The expert maintained that damage to the ulnar nerve is inherently different from peripheral – and temporary – nerve damage. Our client had not been warned that permanent and severe nerve injury could occur and in any case, such damage to the ulnar nerve was not acceptable in the arthroscopy he had undergone.
Given the hospital’s denial of any negligence, our team had to prepare and quantify court proceedings against the defendant trust to progress the case. We subsequently made an offer to attempt to settle the case.

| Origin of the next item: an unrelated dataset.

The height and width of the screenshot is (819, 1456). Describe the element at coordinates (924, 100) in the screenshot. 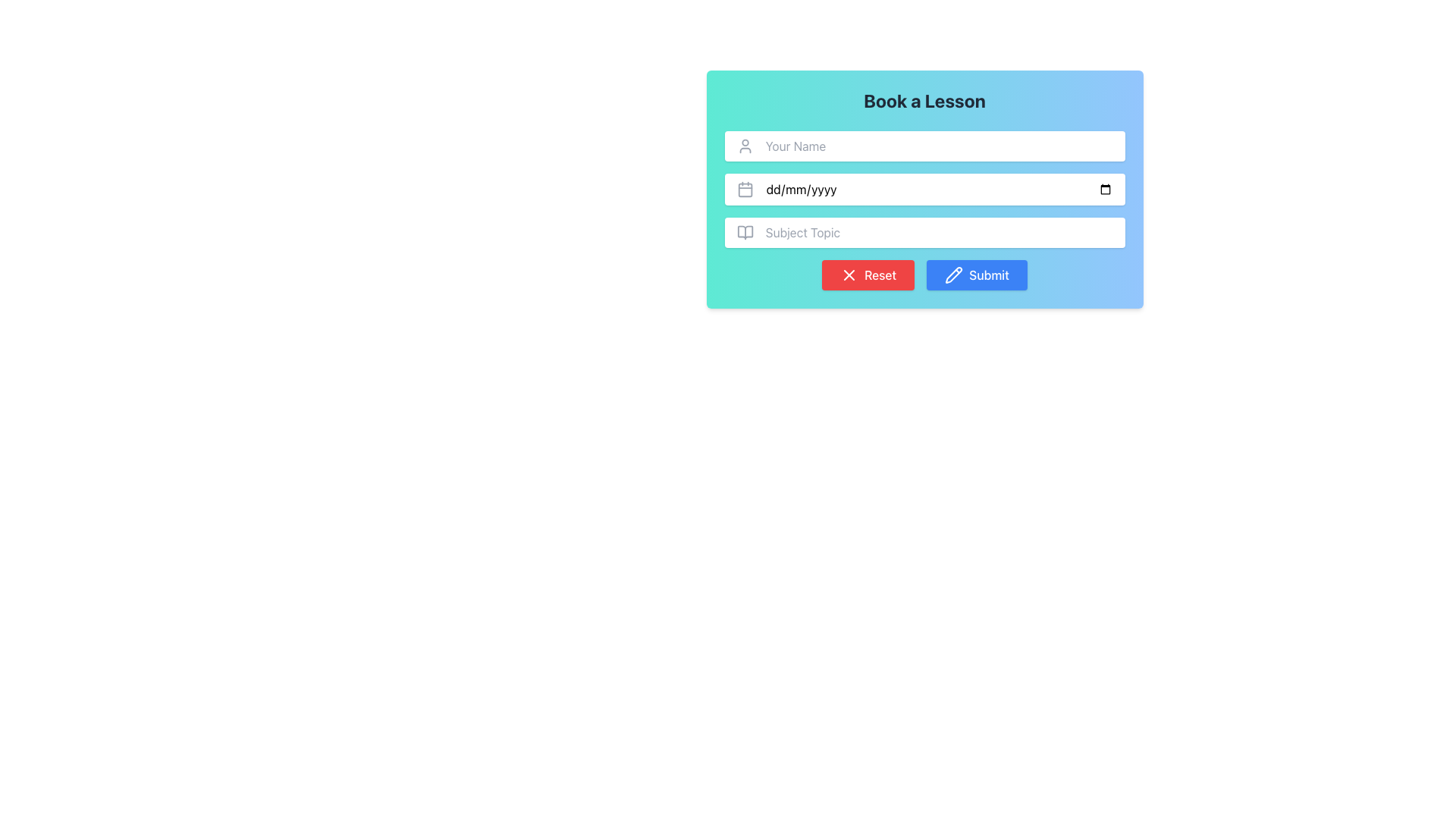

I see `header text 'Book a Lesson' which is displayed in bold, large font at the top of the form card` at that location.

In its defence, the trust maintained its denial of liability on the ground that any nerve damage was a recognised complication of the arthroscopy, to which our client had given his consent, and was therefore not negligent. Despite that denial, the trust made its own offer to settle the claim, for around £40,000 less than our offer.
Some discussion followed and it was the trust’s position that our client would not have recovered any range of movement even if the nerve damage had not occurred. We made clear that our client now needs help with some everyday tasks mainly because of the deformity in his little finger, and the trust tried to argue that he always would have needed this help because of the original problems with his elbow.
Over the next five months, there followed negotiations in which we made two slightly reduced offers, the last for £60,000. The trust produced no evidence to support its position, but increased its initial offer to £45,000, then £50,000, then £55,000. We made clear that our offer of £60,000 had been fair and represented a proper attempt to settle the claim. We re-stated the offer of £60,000, which the trust then accepted, nearly three months after it was first made. The trust has still not admitted any negligence.
This case unfortunately highlights how a defendant’s conduct in dealing with a claim leads to unnecessary increases in legal costs. The surgeon in this case had already apologised to our client for the damage caused. Had the trust taken a pragmatic approach and admitted negligence at an early stage, the costs of involving experts and protracted attempts to negotiate could have been avoided.